THE EXERCISE. According to the passage on Bulgaria Air, which company led the group of local buyers when the airline was privatized?

SOURCE EXCERPT.
══════════

Bulgaria Air () is the flag carrier airline of Bulgaria, with its headquarters at Sofia Airport in Sofia. The company is owned by Chimimport AD and is a leader in terms of local market share. The airline operates short and medium haul aircraft to destinations in Europe, the Middle East, and Russia. Focus cities in Bulgaria are Burgas and Varna. In 2018 the company carried a total of 1.267 million passengers on 5,995 flights.

History

The airline was established in 2002 as a successor to the insolvent Balkan Bulgarian Airlines and commenced operations on 4 December that year. By order of the Minister of Transport and Communications it was declared the national flag carrier in November 2002. Bulgaria Air began operations using the name Balkan Air Tour. The airline was known by that name for just a short period of time. The name Bulgaria Air and the initial logo were determined in a public competition. Bulgaria Air was privatised in 2006; although it was rumoured that the government wanted to sell the carrier to a major foreign investor, a group of locally owned companies, led by Hemus Air, emerged as the buyer with Italian airline Air One being the only other contender. Hemus Air reportedly paid €6.6 million and promised to invest a further €86 million over the next five years. Since then, all flights and operations of Hemus Air and its subsidiary Viaggio Air are under the name and management of the merged company, Bulgaria Air.

══════════

DATA PROVIDED.
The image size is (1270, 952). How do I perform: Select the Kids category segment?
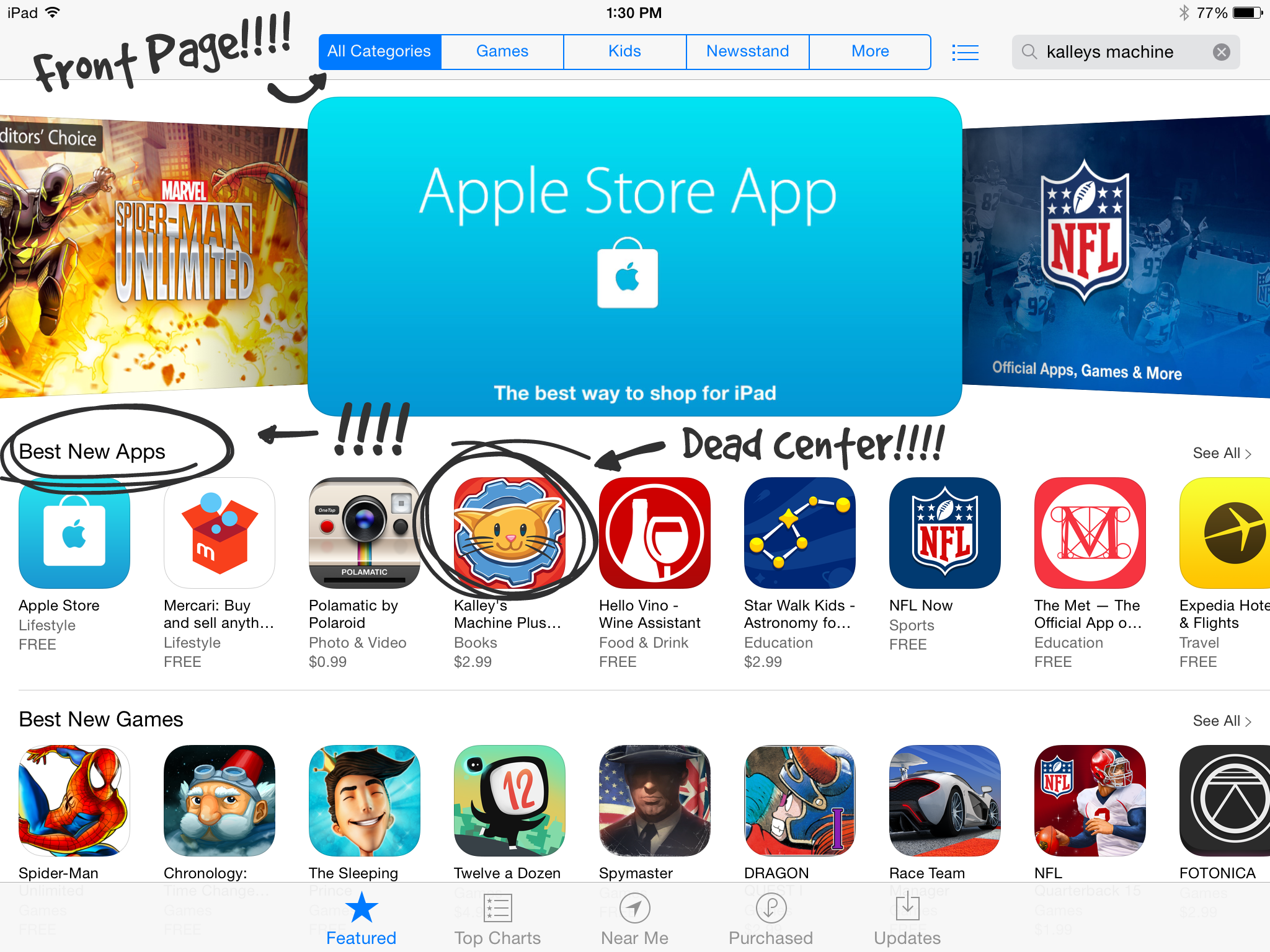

══════════

COMPLETE OUTPUT. Hemus Air